Ma ora ritiratevi, Giurati, ridete di me fra di
Voi e portatemi il vostro già preconfezionato verdetto. Sarò colpevole od
innocente? Penso di sapere da quale parte cadrà l’ago della bilancia: gli
assassini riconoscono i loro simili. Rida, Giudice, rida.
Sono meno pazzo di quello che possa pensare: è Lei il
Re dei giullari che serve quella libidinosa puttana che si chiama Giustizia. Mi
chiuda ad Azkaban, è ciò che mi merito per essere
orgoglioso di me stesso, ma si ricordi che, dentro quell’inferno
aspetterò l’arrivo della mia compagna di
cella: la sua coscienza.”
Il ragazzo appoggiò
il capo contro lo schienale della sedia, ormai non avrebbe più detto
niente. Era finita, finalmente era finita. Niente più rimorsi di coscienza, niente più problemi o preoccupazioni…

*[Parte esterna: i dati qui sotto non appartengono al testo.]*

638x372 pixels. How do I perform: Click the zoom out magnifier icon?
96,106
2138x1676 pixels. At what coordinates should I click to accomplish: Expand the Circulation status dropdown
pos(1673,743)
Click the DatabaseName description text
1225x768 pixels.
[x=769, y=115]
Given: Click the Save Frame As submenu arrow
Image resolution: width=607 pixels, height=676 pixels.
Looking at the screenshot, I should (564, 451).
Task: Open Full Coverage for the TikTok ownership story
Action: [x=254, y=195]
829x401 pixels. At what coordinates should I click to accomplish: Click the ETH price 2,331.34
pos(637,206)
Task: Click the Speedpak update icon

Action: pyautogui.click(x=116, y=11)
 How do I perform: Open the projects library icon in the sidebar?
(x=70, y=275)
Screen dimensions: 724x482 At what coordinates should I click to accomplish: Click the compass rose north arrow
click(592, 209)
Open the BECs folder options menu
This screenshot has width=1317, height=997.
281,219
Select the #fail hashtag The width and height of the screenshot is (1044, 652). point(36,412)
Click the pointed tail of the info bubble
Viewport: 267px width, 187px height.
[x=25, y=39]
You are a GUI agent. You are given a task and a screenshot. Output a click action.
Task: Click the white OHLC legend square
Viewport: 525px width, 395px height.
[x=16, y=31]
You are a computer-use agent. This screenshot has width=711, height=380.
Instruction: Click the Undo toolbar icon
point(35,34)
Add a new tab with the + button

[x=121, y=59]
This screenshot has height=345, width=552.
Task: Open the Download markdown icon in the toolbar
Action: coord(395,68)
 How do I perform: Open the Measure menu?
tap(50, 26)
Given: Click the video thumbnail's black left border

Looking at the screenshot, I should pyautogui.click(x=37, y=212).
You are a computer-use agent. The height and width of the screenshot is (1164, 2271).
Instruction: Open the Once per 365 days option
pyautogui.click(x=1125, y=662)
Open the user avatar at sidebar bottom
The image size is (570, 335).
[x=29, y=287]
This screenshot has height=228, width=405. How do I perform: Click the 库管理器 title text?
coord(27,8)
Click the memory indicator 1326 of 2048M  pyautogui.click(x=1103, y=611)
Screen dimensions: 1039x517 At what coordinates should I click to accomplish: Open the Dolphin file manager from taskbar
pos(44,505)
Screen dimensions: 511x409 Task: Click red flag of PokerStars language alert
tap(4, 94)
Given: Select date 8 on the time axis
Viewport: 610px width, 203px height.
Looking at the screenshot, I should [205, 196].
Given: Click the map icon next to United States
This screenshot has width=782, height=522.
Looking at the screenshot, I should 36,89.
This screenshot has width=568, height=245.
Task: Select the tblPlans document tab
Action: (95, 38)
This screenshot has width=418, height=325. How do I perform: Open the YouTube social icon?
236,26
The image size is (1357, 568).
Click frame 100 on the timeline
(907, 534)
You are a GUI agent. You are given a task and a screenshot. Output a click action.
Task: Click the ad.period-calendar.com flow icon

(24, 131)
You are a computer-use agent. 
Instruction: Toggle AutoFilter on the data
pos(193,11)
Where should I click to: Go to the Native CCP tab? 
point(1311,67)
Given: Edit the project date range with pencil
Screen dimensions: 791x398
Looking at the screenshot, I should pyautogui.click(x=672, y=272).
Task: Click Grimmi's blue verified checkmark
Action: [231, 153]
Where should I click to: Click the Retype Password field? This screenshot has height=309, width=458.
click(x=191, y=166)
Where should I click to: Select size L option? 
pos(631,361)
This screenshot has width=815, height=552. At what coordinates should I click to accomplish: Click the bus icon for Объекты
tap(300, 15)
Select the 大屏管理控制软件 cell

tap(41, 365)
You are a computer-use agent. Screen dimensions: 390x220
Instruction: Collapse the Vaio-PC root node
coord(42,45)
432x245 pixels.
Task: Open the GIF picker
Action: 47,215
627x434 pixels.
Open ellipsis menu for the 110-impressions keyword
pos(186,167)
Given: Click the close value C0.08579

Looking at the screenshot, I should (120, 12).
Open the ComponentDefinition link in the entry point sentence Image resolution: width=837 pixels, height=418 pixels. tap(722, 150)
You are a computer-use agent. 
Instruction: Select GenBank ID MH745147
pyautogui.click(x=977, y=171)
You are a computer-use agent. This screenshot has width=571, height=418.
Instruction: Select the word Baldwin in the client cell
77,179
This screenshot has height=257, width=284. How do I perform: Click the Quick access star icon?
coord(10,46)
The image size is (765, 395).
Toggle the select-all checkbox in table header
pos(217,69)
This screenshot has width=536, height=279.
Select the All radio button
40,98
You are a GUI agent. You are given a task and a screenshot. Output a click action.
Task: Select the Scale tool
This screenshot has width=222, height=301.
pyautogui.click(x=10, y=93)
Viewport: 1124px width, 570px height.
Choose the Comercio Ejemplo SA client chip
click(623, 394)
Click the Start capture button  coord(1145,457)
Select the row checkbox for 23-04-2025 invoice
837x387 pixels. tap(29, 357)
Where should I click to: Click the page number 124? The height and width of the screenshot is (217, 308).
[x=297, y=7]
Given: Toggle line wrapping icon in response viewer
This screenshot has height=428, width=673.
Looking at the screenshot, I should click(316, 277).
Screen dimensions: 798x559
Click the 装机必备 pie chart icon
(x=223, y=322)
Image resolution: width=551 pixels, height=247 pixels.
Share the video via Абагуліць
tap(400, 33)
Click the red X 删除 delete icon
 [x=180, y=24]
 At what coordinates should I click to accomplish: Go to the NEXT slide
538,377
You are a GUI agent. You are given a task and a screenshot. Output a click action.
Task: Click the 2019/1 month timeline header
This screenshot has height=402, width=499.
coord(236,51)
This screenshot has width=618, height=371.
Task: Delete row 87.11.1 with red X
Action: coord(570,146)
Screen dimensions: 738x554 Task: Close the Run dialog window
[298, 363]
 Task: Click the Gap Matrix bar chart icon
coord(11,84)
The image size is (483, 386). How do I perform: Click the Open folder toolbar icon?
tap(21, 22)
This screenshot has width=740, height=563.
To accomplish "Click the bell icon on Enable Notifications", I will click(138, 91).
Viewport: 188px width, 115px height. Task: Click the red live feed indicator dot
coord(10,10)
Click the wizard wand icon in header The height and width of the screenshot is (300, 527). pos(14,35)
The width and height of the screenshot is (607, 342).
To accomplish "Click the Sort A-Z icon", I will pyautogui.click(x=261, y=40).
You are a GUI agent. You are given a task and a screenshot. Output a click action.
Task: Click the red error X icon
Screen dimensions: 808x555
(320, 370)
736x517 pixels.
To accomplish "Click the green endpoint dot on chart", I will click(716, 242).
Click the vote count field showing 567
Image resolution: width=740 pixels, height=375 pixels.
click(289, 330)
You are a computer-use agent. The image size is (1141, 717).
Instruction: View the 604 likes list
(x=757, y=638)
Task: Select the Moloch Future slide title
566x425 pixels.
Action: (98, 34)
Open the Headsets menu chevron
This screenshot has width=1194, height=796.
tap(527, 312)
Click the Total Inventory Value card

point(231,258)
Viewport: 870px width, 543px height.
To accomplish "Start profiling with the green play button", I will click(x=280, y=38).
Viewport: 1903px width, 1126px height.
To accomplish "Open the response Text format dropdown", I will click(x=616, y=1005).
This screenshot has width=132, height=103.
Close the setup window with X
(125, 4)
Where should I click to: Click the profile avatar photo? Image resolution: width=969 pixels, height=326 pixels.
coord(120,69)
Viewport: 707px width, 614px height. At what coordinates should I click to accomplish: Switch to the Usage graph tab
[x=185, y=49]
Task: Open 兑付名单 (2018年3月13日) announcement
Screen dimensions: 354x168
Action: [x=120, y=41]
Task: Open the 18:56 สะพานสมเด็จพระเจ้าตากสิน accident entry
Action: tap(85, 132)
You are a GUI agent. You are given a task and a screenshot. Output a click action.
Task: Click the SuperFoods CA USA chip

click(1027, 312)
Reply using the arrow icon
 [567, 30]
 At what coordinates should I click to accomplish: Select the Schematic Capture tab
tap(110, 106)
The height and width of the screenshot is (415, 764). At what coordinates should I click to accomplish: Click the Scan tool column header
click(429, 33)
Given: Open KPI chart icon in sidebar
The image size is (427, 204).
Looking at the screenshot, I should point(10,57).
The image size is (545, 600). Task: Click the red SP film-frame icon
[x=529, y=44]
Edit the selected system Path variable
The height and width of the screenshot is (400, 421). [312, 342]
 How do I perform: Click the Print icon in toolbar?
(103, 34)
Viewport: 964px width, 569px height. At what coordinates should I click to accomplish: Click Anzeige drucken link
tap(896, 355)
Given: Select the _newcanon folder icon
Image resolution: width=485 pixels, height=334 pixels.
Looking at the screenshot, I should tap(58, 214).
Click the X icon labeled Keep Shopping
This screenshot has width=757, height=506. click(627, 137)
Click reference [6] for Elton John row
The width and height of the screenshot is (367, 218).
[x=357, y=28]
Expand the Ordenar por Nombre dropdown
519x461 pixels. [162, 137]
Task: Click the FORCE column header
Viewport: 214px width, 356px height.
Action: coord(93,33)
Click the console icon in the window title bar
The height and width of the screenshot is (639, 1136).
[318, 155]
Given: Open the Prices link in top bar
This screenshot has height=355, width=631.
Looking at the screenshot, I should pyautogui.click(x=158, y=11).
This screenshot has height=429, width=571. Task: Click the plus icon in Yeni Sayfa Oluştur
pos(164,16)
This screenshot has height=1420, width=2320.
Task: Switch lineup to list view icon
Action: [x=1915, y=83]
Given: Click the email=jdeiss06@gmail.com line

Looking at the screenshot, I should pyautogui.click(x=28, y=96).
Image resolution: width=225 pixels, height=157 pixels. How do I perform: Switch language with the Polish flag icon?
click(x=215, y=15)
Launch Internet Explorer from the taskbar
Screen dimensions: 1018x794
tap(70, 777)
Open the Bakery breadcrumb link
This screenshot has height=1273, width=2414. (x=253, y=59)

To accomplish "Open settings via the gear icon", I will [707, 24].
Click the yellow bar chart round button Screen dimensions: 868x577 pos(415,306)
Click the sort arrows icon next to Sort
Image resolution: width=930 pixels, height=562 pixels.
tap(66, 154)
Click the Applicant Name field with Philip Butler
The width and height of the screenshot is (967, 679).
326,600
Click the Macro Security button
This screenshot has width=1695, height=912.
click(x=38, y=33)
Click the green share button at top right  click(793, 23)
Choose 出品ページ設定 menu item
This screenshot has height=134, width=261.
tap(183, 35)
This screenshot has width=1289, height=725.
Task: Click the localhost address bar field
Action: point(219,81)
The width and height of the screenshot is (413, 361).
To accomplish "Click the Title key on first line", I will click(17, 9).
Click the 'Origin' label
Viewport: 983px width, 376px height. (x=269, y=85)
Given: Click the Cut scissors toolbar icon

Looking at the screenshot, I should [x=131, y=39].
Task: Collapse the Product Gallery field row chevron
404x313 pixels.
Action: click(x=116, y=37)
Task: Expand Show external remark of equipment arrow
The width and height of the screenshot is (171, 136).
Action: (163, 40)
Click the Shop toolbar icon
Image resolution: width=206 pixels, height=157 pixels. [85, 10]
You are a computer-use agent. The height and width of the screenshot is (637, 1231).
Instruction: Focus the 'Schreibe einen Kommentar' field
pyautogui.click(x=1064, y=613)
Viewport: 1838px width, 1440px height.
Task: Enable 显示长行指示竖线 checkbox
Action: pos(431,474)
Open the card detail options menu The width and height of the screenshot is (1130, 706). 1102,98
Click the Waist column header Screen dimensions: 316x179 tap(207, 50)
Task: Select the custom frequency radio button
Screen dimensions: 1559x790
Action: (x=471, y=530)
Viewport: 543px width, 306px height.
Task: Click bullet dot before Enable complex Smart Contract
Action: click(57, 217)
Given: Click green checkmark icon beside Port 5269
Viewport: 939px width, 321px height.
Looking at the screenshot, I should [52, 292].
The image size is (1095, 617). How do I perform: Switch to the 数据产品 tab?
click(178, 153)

niente più doveri da assolvere. In fondo, quella condanna non era poi tanto
male: avrebbe aspettato pazientemente che la coscienza di quegli assassini
vestiti di bianco arrivasse a fargli compagnia, nella sua fredda cella, sperando
che, in tutto il tempo che aveva a disposizione, anche la sua coscienza avrebbe
smesso di tormentarlo. Finalmente aveva scaraventato la sua maschera in terra,
frantumandola in mille pezzi. Fu mentre veniva portato
via in catene dai due Auror alle sue spalle che incrociò
lo sguardo di suo padre e per la prima volta in assoluto si concesse un
impercettibile, ma autentico, sorriso. In quell’aula
era l’unico a non aver perso niente.
NdMsDM
Forse non può sembrare il vero Draco Malfoy, quel ragazzino che fa tanto il prepotente perché spalleggiato dal padre, ma io, davanti alla giuria del Ministero, lo vedo così: consapevole del suo essere assassino e diviso fra l’orgoglio ed il disprezzo della sua coscienza. Ma soprattutto lo vedo finalmente indipendente dal vecchio Lucius, nell’ultimo atto della sua Commedia.